Exercise 1 If you assume that carbon is square planar, which of the products shown in Equation 2 could exist as isomers? CH2BrCl CHBr2Cl CBr3Cl
Exercise 2 If you assume that carbon is tetrahedral, which of the products shown in Equation 2 could exist as isomers? (Make two molecular models of each compound and compare them.) CH2BrCl CHBr2Cl CBr3Cl
If bromochloromethane is converted into bromochlorofluoromethane, as shown in Equation 3, two products are formed.
Exercise 3 If you assume that carbon is square planar, how many isomers of CHBrClF are possible? one two three
Figure 1 presents interactive models of the two isomers of CHBrClF.
Whenever a tetrahedral atom is connected to four different atoms it is chiral. Figure 2 presents the structures of some biologically important compounds that contain chiral carbon atoms.
Chiral Molecules of Biological Interest
In our discussion of host-guest chemistry, we encountered the lock and key metaphor to describe the snug fit of a guest into a host molecule. How well a guest fits into its host depends upon the 3-dimensional shapes of both partners as witnessed by the dramatic difference in odor between caraway oil and spearmint. Presumably these enantiomers have different aromas because they fit into different olfactory receptor sites.
Exercise 4 How many chiral carbon atoms are there in cholesterol? How many are there in b-(D)-glucopyranose?

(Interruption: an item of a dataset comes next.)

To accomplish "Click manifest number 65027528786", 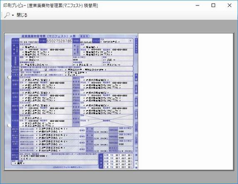I will point(59,41).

One way to determine if a carbon atom is chiral is to identify the four groups attached to it. If they are different, the carbon is chiral. Another way is to look for at least two of the same group attached to the carbon. If you see that, then the carbon is not chiral. For example, the carbon is not chiral in any of the following molecules: CH2Cl2, CH2ClF, CH3CHCl2, CH3OH, CBrCl3, etc. The reason for this should be apparent from Figure 3 in which you can see that whenever at least two of the four groups attached to a carbon are identical, the molecule will contain in internal plane of symmetry. Since chirality arises from the asymmetry of a molecule, compounds containing internal symmetry planes are not chiral.